Camilla shared how after several months of imprisonment, she was raped by one of the guards, whom they’d nicknamed Paunch. This continued over several months, until she eventually confronted him. This confrontation allowed Camilla to begin the process of forgiving her captors. She described a press conference she and her partner attended after their final release, at which they stated that whilst they in no way condoned the behaviour of their captors they felt no bitterness towards them. She also described her choice to forgive in terms of “loosening the grip of the perpetrator” – she no longer wanted to think about Paunch.
Camilla’s description of forgiveness as ‘fluid’ was a point of particular interest. Forgiveness was not something absolute, your feelings could shift from day to day.

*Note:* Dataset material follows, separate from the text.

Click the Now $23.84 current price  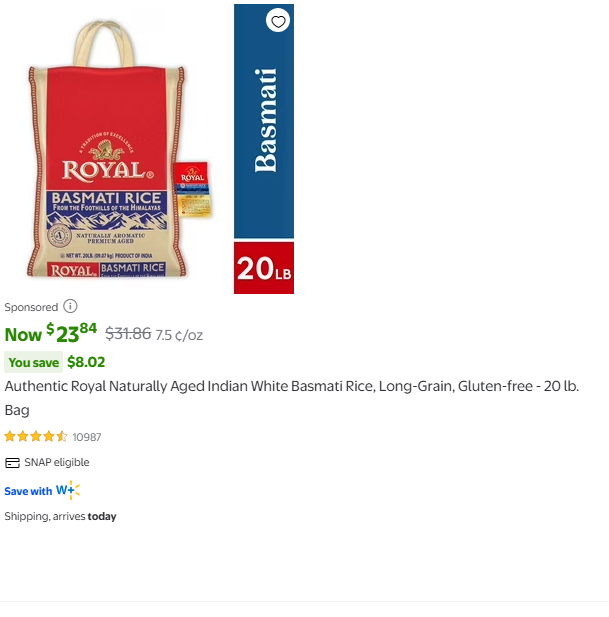click(51, 333)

She also spoke about how initially, forgiveness was not really a word she and her partner used about their experience, rather “we behaved in a forgiving way”.
Richard then shared his experience and highlighted the key differences from Camilla’s experience, firstly that because he was a secondary victim and did not feel he had the right to forgive on behalf of his sister. He said he didn’t need to affirm that he had ‘forgiven’ those involved in order to begin a process of moving on. He spoke about the pressure there was to ‘publicly forgive’ which can have a damaging impact on those who have been through traumatic experiences – “it’s an absolutist position to assume you can’t move on without forgiveness” and it can even re-victimize. The decision to forgive should be completely in the hands of the victim and their choice must be respected.

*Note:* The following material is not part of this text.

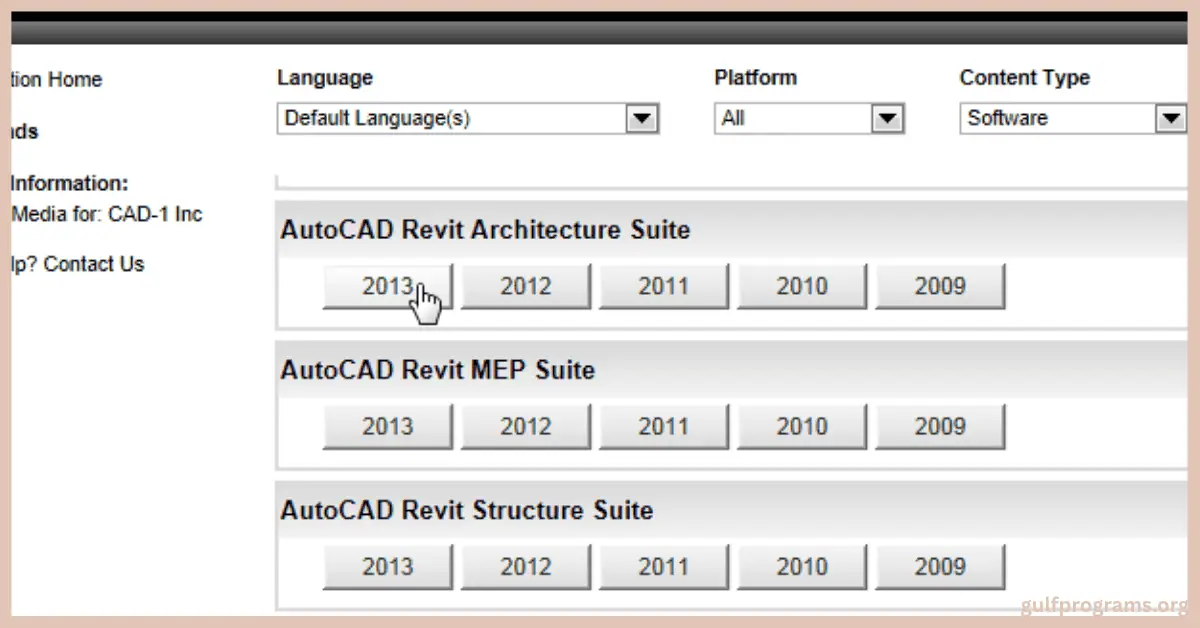The height and width of the screenshot is (628, 1200).
Task: Open the Content Type dropdown
Action: pyautogui.click(x=1171, y=118)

Richard spoke of how when forgiveness is taken out of the hands of those directly involved it can be incredibly harmful. He described how in Burundi, the rhetoric of forgiveness has been used by politicians to avoid accountability.
The discussion was then opened to the audience; several people shared their own stories and others asked questions to Richard and Camilla which stimulated thoughtful responses. The idea of ‘victimhood’ and the possible limitations of this identity were discussed; Richard spoke about reclaiming the word victim whilst Camilla admitted “I consider myself both a victim and a survivor”.

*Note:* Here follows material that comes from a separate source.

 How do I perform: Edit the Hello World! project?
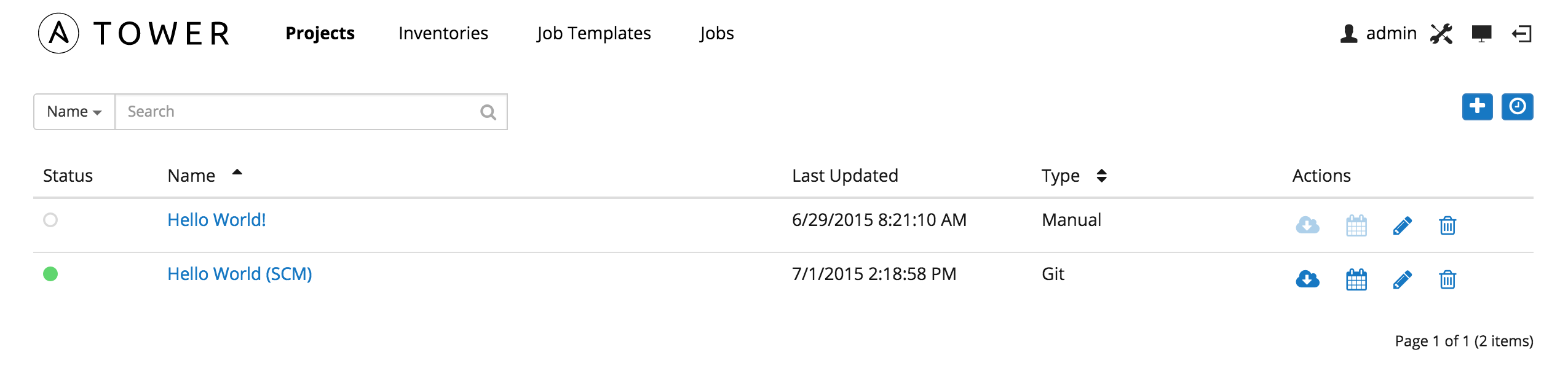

The most significant conclusion of the conversation was that forgiveness should never be pushed on victims or survivors as a necessary path to ‘moving on’ or ‘moving forward’. For some people, forgiving either publicly or on a more personal level can be incredibly powerful but for others, it seems inappropriate in the context of their experience. This sentiment echoes one of the key ideas upon which The Forgiveness Project is founded: we wish to create opportunities for people to choose forgiveness, rather than insisting that they do as the only way to overcome trauma.
— Our next conversation will take place on Monday 13th October; we will be asking the question, ‘Does knowing a person’s story make it harder to hate them?’ Discussing this will be Jo Berry and Pat McGee. To find out more about the upcoming series and to join in the debate visit www.theforgivenessproject.com/events.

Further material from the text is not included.